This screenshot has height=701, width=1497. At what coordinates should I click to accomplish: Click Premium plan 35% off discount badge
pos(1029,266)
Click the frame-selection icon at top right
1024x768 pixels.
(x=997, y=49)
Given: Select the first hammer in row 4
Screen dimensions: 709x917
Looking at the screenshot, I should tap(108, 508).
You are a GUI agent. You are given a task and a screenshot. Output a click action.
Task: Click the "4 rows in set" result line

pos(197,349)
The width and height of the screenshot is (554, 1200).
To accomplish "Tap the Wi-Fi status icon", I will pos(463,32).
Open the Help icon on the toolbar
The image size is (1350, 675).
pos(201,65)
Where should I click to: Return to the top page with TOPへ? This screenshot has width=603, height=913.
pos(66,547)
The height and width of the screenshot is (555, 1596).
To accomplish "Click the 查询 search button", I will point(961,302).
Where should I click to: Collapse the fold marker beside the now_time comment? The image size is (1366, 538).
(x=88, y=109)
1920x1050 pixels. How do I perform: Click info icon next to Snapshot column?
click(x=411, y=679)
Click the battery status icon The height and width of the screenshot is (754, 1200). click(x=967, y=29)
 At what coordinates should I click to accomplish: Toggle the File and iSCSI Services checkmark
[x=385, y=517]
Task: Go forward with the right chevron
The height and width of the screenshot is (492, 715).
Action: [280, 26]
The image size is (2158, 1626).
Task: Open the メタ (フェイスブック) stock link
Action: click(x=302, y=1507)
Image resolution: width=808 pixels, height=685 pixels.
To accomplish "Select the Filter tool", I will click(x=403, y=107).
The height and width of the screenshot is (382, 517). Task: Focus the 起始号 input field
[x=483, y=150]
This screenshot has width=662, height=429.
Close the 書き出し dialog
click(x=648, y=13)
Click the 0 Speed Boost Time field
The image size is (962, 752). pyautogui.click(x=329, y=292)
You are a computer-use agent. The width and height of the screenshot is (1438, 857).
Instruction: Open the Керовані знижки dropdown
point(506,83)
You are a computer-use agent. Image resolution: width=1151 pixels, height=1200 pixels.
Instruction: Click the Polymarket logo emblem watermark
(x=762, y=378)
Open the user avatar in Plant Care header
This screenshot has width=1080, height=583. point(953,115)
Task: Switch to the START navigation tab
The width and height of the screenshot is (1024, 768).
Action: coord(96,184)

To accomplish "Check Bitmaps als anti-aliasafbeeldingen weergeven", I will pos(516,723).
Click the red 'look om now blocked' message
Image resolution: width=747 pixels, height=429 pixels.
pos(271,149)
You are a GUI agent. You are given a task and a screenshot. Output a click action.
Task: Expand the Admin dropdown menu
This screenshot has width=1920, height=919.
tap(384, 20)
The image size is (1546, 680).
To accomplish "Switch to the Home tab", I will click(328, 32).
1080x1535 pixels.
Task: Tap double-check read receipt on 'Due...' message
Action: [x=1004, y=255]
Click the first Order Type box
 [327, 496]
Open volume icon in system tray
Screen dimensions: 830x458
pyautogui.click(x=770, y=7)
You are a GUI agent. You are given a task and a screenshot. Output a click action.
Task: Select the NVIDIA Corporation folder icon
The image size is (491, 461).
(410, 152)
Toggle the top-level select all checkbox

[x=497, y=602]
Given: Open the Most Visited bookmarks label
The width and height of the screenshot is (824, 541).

=======

* _EXERCISE GOAL_
Your reply should consist of the records, duplicated exactly.

* _RESULT_
This screenshot has height=701, width=1497. At what coordinates should I click to accomplish: Click Premium plan 35% off discount badge
pos(1029,266)
Click the frame-selection icon at top right
1024x768 pixels.
(x=997, y=49)
Given: Select the first hammer in row 4
Screen dimensions: 709x917
Looking at the screenshot, I should tap(108, 508).
You are a GUI agent. You are given a task and a screenshot. Output a click action.
Task: Click the "4 rows in set" result line

pos(197,349)
The width and height of the screenshot is (554, 1200).
To accomplish "Tap the Wi-Fi status icon", I will pos(463,32).
Open the Help icon on the toolbar
The image size is (1350, 675).
pos(201,65)
Where should I click to: Return to the top page with TOPへ? This screenshot has width=603, height=913.
pos(66,547)
The height and width of the screenshot is (555, 1596).
To accomplish "Click the 查询 search button", I will point(961,302).
Where should I click to: Collapse the fold marker beside the now_time comment? The image size is (1366, 538).
(x=88, y=109)
1920x1050 pixels. How do I perform: Click info icon next to Snapshot column?
click(x=411, y=679)
Click the battery status icon The height and width of the screenshot is (754, 1200). click(x=967, y=29)
 At what coordinates should I click to accomplish: Toggle the File and iSCSI Services checkmark
[x=385, y=517]
Task: Go forward with the right chevron
The height and width of the screenshot is (492, 715).
Action: [280, 26]
The image size is (2158, 1626).
Task: Open the メタ (フェイスブック) stock link
Action: click(x=302, y=1507)
Image resolution: width=808 pixels, height=685 pixels.
To accomplish "Select the Filter tool", I will click(x=403, y=107).
The height and width of the screenshot is (382, 517). Task: Focus the 起始号 input field
[x=483, y=150]
This screenshot has width=662, height=429.
Close the 書き出し dialog
click(x=648, y=13)
Click the 0 Speed Boost Time field
The image size is (962, 752). pyautogui.click(x=329, y=292)
You are a computer-use agent. The width and height of the screenshot is (1438, 857).
Instruction: Open the Керовані знижки dropdown
point(506,83)
You are a computer-use agent. Image resolution: width=1151 pixels, height=1200 pixels.
Instruction: Click the Polymarket logo emblem watermark
(x=762, y=378)
Open the user avatar in Plant Care header
This screenshot has width=1080, height=583. point(953,115)
Task: Switch to the START navigation tab
The width and height of the screenshot is (1024, 768).
Action: coord(96,184)

To accomplish "Check Bitmaps als anti-aliasafbeeldingen weergeven", I will pos(516,723).
Click the red 'look om now blocked' message
Image resolution: width=747 pixels, height=429 pixels.
pos(271,149)
You are a GUI agent. You are given a task and a screenshot. Output a click action.
Task: Expand the Admin dropdown menu
This screenshot has width=1920, height=919.
tap(384, 20)
The image size is (1546, 680).
To accomplish "Switch to the Home tab", I will click(328, 32).
1080x1535 pixels.
Task: Tap double-check read receipt on 'Due...' message
Action: [x=1004, y=255]
Click the first Order Type box
 [327, 496]
Open volume icon in system tray
Screen dimensions: 830x458
pyautogui.click(x=770, y=7)
You are a GUI agent. You are given a task and a screenshot. Output a click action.
Task: Select the NVIDIA Corporation folder icon
The image size is (491, 461).
(410, 152)
Toggle the top-level select all checkbox

[x=497, y=602]
Given: Open the Most Visited bookmarks label
The width and height of the screenshot is (824, 541).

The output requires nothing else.